While the three methods are regularly used in clinical practice to help identify DVT, there is no consensus about which one works best. The authors reviewed dozens of studies with thousands of patients and found that no one ultrasound method stood above the rest.
"In the present meta-analysis, more recent studies using clinical follow-up as the reference method showed very comparable failure rates of the three strategies," wrote the authors, led by Dr. Noémie Kraaijpoel from the department of vascular medicine at the University of Amsterdam. "This could imply that there may not be a preferred strategy when taking only safety into account."
The authors searched the scientific literature for compression ultrasound studies from on January 1, 1989, the year the first high-quality research on the modality was published, through July 2019. They included studies using three methods of imaging adults with suspected DVT:
- Single limited compression ultrasound -- a single examination of the proximal deep veins
- Serial limited compression ultrasound -- two examinations about five to 10 days apart of proximal deep veins
- Whole-leg compression ultrasound -- a single examination of both distal and proximal deep veins
Six studies with 2,079 patients assessed single limited compression ultrasound. The analysis showed the modality had a 1.4% failure rate and 6.4% proportion of positive results, although the findings varied among the included individual studies.
For serial limited compression ultrasound, the authors included 11 studies with 3,360 patients. The modality had a 1.9% failure rate and 25% proportion of positive results.
Finally, seven studies with 3,159 evaluated whole-leg compression ultrasound.

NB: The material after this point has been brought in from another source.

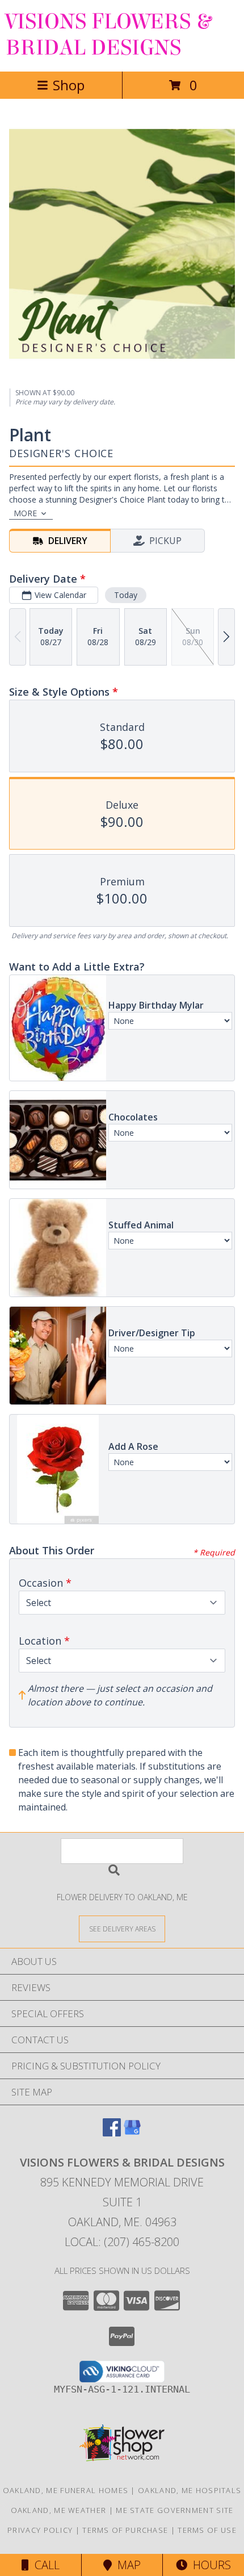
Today (125, 594)
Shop (69, 85)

The findings showed a failure rate of 1% and 25% proportion of positive results.
While all included studies had comparable failure rates (p = 0.36), the proportion of confirmed DVT was significantly higher for serial limited and whole-leg compression ultrasound than for single limited compression ultrasound. The authors noted the difference in prevalence could be the result of patient selection.
Notably, single limited compression ultrasound had a lower DVT prevalence -- likely due to the selection of patients with a lower DVT risk. As a result, the modality could theoretically have a higher failure rate if more DVTs had been found in the group.
Nevertheless, the compression ultrasound methods produced similar results and may be considered equivalent for clinical practice.
"The failure rates of single limited, serial limited, and whole-leg [compression ultrasound] for DVT were found to be quite comparable in patients selected as per the individual study diagnostic algorithms," the authors wrote. "Preference for one of the strategies should be based on probability assessment, feasibility, and expertise."